Task details:
Rewrite all the rows below as a numbered list with one line per item, leaving out the blank lines.

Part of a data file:

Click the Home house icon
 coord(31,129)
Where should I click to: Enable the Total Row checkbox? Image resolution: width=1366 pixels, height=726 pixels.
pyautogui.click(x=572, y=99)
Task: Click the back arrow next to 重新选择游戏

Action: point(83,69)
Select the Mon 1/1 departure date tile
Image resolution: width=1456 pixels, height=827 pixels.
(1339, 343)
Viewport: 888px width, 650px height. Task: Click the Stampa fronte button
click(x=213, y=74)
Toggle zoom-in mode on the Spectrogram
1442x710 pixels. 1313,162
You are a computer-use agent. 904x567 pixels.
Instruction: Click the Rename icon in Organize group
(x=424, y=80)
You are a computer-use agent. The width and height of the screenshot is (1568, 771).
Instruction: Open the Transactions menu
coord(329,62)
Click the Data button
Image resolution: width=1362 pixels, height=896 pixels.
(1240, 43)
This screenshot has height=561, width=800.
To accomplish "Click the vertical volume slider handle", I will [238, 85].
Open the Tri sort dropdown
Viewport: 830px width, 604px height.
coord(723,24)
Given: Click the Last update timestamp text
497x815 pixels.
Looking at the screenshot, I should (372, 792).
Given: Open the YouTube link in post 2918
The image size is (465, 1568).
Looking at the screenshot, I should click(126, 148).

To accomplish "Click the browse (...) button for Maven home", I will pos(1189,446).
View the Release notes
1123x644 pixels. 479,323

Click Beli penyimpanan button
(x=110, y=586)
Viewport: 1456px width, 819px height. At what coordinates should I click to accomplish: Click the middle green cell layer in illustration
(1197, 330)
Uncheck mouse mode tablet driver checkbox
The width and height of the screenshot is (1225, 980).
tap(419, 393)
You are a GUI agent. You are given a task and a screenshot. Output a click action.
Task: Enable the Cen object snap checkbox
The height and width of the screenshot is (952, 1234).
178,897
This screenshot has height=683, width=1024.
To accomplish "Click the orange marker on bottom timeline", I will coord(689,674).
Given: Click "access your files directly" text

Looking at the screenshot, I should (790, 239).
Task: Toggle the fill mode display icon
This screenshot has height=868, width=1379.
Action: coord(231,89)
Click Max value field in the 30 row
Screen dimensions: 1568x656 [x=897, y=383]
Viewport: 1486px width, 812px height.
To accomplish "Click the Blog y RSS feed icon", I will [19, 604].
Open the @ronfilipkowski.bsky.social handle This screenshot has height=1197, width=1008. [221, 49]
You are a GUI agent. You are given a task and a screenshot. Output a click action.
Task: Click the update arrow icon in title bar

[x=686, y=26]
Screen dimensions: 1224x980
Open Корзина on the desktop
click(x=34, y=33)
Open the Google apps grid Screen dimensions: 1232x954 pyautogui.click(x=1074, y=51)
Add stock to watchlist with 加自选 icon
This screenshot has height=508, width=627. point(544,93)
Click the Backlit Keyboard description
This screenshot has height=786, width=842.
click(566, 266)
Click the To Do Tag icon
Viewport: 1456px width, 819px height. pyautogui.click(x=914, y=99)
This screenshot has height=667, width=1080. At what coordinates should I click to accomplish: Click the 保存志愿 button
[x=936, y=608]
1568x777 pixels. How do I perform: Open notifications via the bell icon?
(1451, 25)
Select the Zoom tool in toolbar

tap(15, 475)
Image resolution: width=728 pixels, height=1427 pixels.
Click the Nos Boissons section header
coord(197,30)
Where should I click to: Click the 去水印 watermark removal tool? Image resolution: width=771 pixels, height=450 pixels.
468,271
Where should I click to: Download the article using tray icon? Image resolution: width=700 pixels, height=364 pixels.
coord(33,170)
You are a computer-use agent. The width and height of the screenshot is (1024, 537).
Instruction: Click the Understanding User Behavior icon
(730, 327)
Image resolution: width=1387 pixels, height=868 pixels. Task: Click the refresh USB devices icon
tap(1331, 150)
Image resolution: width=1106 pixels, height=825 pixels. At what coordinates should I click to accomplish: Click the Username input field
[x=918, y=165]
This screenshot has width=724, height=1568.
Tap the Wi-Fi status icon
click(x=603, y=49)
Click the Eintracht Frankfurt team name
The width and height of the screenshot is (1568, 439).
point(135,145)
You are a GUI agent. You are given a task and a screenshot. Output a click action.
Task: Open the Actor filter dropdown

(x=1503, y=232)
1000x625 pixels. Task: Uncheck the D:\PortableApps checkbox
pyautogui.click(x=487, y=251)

Expected answer:
1. Click the Home house icon
2.  coord(31,129)
3. Where should I click to: Enable the Total Row checkbox? Image resolution: width=1366 pixels, height=726 pixels.
4. pyautogui.click(x=572, y=99)
5. Task: Click the back arrow next to 重新选择游戏
6. Action: point(83,69)
7. Select the Mon 1/1 departure date tile
8. Image resolution: width=1456 pixels, height=827 pixels.
9. (1339, 343)
10. Viewport: 888px width, 650px height. Task: Click the Stampa fronte button
11. click(x=213, y=74)
12. Toggle zoom-in mode on the Spectrogram
13. 1442x710 pixels. 1313,162
14. You are a computer-use agent. 904x567 pixels.
15. Instruction: Click the Rename icon in Organize group
16. (x=424, y=80)
17. You are a computer-use agent. The width and height of the screenshot is (1568, 771).
18. Instruction: Open the Transactions menu
19. coord(329,62)
20. Click the Data button
21. Image resolution: width=1362 pixels, height=896 pixels.
22. (1240, 43)
23. This screenshot has height=561, width=800.
24. To accomplish "Click the vertical volume slider handle", I will [238, 85].
25. Open the Tri sort dropdown
26. Viewport: 830px width, 604px height.
27. coord(723,24)
28. Given: Click the Last update timestamp text
29. 497x815 pixels.
30. Looking at the screenshot, I should (372, 792).
31. Given: Open the YouTube link in post 2918
32. The image size is (465, 1568).
33. Looking at the screenshot, I should click(126, 148).
34. To accomplish "Click the browse (...) button for Maven home", I will pos(1189,446).
35. View the Release notes
36. 1123x644 pixels. 479,323
37. Click Beli penyimpanan button
38. (x=110, y=586)
39. Viewport: 1456px width, 819px height. At what coordinates should I click to accomplish: Click the middle green cell layer in illustration
40. (1197, 330)
41. Uncheck mouse mode tablet driver checkbox
42. The width and height of the screenshot is (1225, 980).
43. tap(419, 393)
44. You are a GUI agent. You are given a task and a screenshot. Output a click action.
45. Task: Enable the Cen object snap checkbox
46. The height and width of the screenshot is (952, 1234).
47. 178,897
48. This screenshot has height=683, width=1024.
49. To accomplish "Click the orange marker on bottom timeline", I will coord(689,674).
50. Given: Click "access your files directly" text
51. Looking at the screenshot, I should (790, 239).
52. Task: Toggle the fill mode display icon
53. This screenshot has height=868, width=1379.
54. Action: coord(231,89)
55. Click Max value field in the 30 row
56. Screen dimensions: 1568x656 [x=897, y=383]
57. Viewport: 1486px width, 812px height.
58. To accomplish "Click the Blog y RSS feed icon", I will [19, 604].
59. Open the @ronfilipkowski.bsky.social handle This screenshot has height=1197, width=1008. [221, 49]
60. You are a GUI agent. You are given a task and a screenshot. Output a click action.
61. Task: Click the update arrow icon in title bar
62. [x=686, y=26]
63. Screen dimensions: 1224x980
64. Open Корзина on the desktop
65. click(x=34, y=33)
66. Open the Google apps grid Screen dimensions: 1232x954 pyautogui.click(x=1074, y=51)
67. Add stock to watchlist with 加自选 icon
68. This screenshot has height=508, width=627. point(544,93)
69. Click the Backlit Keyboard description
70. This screenshot has height=786, width=842.
71. click(566, 266)
72. Click the To Do Tag icon
73. Viewport: 1456px width, 819px height. pyautogui.click(x=914, y=99)
74. This screenshot has height=667, width=1080. At what coordinates should I click to accomplish: Click the 保存志愿 button
75. [x=936, y=608]
76. 1568x777 pixels. How do I perform: Open notifications via the bell icon?
77. (1451, 25)
78. Select the Zoom tool in toolbar
79. tap(15, 475)
80. Image resolution: width=728 pixels, height=1427 pixels.
81. Click the Nos Boissons section header
82. coord(197,30)
83. Where should I click to: Click the 去水印 watermark removal tool? Image resolution: width=771 pixels, height=450 pixels.
84. 468,271
85. Where should I click to: Download the article using tray icon? Image resolution: width=700 pixels, height=364 pixels.
86. coord(33,170)
87. You are a computer-use agent. The width and height of the screenshot is (1024, 537).
88. Instruction: Click the Understanding User Behavior icon
89. (730, 327)
90. Image resolution: width=1387 pixels, height=868 pixels. Task: Click the refresh USB devices icon
91. tap(1331, 150)
92. Image resolution: width=1106 pixels, height=825 pixels. At what coordinates should I click to accomplish: Click the Username input field
93. [x=918, y=165]
94. This screenshot has width=724, height=1568.
95. Tap the Wi-Fi status icon
96. click(x=603, y=49)
97. Click the Eintracht Frankfurt team name
98. The width and height of the screenshot is (1568, 439).
99. point(135,145)
100. You are a GUI agent. You are given a task and a screenshot. Output a click action.
101. Task: Open the Actor filter dropdown
102. (x=1503, y=232)
103. 1000x625 pixels. Task: Uncheck the D:\PortableApps checkbox
104. pyautogui.click(x=487, y=251)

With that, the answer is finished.